Hal serupa juga ditemukan pada sektor pariwisata. Kajian menyebutkan bahwa latar belakang pendidikan pariwisata, ekonomi kreatif, atau manajemen destinasi akan memberikan nilai tambah dalam pengembangan sektor tersebut. Meski demikian, pejabat berlatar belakang pendidikan lain tetap dapat menjalankan fungsi organisasi apabila didukung kompetensi manajerial dan pengalaman kerja.

Dalam analisis berdasarkan rumpun ilmu, lulusan ekonomi dan manajemen memperoleh tingkat kesesuaian sekitar 95 persen, terutama pada jabatan yang berkaitan dengan keuangan, perencanaan, sekretariat, dan pengelolaan pendapatan daerah. Lulusan teknik juga mencapai tingkat kesesuaian sekitar 95 persen, khususnya pada bidang pekerjaan umum, sumber daya air, perhubungan, dan penataan ruang.

Sementara itu, lulusan ilmu pemerintahan memperoleh tingkat kesesuaian sekitar 92 persen karena banyak mengisi jabatan pemerintahan, administrasi, protokol, hingga kecamatan.

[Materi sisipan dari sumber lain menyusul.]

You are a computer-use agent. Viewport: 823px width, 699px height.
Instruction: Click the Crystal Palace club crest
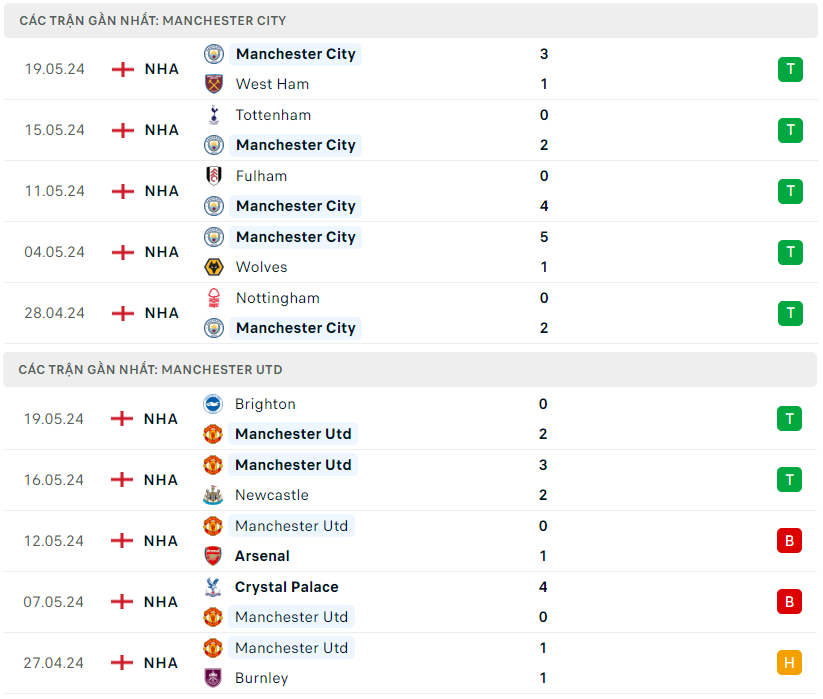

Lulusan kependidikan bahkan disebut mencapai tingkat kesesuaian penuh pada jabatan kepala sekolah.

Kajian tersebut juga mencatat sejumlah temuan positif, di antaranya penempatan guru menjadi kepala sekolah, dokter sebagai kepala puskesmas, lulusan teknik pada perangkat daerah pekerjaan umum, lulusan ekonomi pada bidang keuangan daerah, serta dominasi lulusan ilmu pemerintahan pada bidang pemerintahan dan administrasi.

Sebagai tindak lanjut, Program Magister Manajemen UNIPOL merekomendasikan agar pemerintah daerah terus memperkuat sistem manajemen talenta ASN melalui uji kompetensi teknis, pengembangan talent pool, peningkatan pendidikan dan pelatihan sesuai kebutuhan jabatan, serta evaluasi berkala terhadap efektivitas penempatan pejabat.

Tim penyusun juga memberikan catatan bahwa hasil kajian ini bersifat indikatif karena didasarkan pada data pendidikan formal. Penilaian terhadap kesesuaian jabatan ideal tetap memerlukan pertimbangan menyeluruh yang meliputi pengalaman kerja, hasil uji kompetensi, rekam jejak kinerja, integritas, dan kebutuhan organisasi.

Dengan demikian, hasil kajian menyimpulkan bahwa kualitas penempatan pejabat Eselon IV.a dan IV.b di lingkungan Pemerintah Kabupaten Soppeng secara umum telah berada pada kategori baik serta dinilai mampu mendukung terwujudnya birokrasi yang profesional, kompeten, adaptif, dan berorientasi pada peningkatan kualitas pelayanan publik.